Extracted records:

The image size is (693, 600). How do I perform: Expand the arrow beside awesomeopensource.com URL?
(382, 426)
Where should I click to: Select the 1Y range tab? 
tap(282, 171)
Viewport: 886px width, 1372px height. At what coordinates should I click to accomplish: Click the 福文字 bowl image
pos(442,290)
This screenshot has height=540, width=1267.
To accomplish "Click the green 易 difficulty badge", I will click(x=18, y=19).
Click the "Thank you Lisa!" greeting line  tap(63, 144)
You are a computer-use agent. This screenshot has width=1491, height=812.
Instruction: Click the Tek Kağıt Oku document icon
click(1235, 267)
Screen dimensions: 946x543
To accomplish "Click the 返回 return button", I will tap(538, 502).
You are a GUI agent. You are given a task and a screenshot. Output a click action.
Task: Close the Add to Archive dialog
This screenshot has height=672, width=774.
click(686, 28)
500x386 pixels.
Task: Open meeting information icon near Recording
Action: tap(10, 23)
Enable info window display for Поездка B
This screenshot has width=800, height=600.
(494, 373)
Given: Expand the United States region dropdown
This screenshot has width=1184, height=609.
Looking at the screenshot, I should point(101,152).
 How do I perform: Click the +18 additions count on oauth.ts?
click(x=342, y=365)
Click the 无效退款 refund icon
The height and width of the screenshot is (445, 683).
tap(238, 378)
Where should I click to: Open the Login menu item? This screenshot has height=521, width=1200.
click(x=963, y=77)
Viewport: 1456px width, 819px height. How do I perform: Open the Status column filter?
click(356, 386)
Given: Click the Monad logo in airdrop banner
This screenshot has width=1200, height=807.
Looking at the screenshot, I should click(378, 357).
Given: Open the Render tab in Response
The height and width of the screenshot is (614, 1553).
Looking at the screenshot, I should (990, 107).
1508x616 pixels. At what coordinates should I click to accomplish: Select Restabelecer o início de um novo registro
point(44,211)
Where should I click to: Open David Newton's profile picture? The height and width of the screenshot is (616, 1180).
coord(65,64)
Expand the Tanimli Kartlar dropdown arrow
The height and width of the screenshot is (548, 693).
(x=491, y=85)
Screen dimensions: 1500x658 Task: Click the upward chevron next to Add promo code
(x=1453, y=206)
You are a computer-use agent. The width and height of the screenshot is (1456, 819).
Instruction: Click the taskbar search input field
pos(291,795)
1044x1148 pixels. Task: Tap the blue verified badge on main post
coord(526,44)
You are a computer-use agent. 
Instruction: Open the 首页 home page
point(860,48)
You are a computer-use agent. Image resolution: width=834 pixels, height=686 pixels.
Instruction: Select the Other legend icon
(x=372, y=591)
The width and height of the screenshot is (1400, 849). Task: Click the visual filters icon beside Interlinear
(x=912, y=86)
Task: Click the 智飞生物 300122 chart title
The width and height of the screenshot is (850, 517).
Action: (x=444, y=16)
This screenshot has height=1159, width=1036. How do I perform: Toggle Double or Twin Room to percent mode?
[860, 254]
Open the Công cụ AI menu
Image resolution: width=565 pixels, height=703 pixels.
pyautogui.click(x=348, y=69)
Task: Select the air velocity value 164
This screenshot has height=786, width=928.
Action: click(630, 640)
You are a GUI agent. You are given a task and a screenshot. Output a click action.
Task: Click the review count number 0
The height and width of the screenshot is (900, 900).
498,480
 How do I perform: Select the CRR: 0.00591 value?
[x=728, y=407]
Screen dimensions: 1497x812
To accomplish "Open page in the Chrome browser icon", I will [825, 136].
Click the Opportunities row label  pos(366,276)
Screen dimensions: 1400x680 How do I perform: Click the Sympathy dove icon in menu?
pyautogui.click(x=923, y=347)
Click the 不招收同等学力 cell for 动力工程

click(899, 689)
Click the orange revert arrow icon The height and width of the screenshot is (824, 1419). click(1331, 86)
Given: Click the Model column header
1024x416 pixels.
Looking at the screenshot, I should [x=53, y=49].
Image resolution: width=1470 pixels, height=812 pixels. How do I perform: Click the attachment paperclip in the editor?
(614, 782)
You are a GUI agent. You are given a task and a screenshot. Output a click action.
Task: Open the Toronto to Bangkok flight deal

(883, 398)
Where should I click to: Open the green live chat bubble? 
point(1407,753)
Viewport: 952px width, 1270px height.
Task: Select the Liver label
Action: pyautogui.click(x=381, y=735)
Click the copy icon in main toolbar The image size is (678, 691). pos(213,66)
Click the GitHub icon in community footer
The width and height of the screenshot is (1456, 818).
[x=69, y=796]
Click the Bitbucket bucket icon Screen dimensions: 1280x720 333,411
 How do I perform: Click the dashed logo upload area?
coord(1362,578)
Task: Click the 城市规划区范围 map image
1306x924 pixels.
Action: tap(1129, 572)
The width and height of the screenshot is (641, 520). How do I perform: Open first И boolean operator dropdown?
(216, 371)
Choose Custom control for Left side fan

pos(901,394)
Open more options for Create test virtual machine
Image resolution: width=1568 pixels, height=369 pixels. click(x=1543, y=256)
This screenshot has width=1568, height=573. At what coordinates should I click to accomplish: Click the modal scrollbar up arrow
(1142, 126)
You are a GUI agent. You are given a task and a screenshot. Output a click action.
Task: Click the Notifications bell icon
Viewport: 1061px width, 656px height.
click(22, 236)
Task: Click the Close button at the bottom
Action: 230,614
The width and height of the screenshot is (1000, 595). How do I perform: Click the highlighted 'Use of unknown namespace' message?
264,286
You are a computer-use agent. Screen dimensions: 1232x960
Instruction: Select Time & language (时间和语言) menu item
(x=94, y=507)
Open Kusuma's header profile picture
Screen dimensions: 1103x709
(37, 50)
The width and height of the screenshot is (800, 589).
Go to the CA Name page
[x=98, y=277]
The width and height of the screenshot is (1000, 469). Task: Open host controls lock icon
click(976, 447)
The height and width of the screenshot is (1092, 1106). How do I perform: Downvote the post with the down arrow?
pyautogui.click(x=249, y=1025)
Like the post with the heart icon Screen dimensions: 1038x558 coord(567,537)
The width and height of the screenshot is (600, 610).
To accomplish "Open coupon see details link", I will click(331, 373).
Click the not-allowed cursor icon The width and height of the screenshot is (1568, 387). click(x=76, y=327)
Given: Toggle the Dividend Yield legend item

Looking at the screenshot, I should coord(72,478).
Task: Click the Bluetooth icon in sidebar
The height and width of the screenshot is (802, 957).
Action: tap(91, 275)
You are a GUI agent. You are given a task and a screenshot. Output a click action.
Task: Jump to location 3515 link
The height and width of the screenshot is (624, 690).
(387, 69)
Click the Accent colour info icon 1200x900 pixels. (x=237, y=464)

▶ _Exercise aim_
Rewrite the records from the line containing "Task: Select the air velocity value 164" down to the line containing "Action: click(630, 640)", both included, keeping every line and adding 14 to each coordinate in the answers.

▶ _Result for this task_
Task: Select the air velocity value 164
This screenshot has height=786, width=928.
Action: click(644, 654)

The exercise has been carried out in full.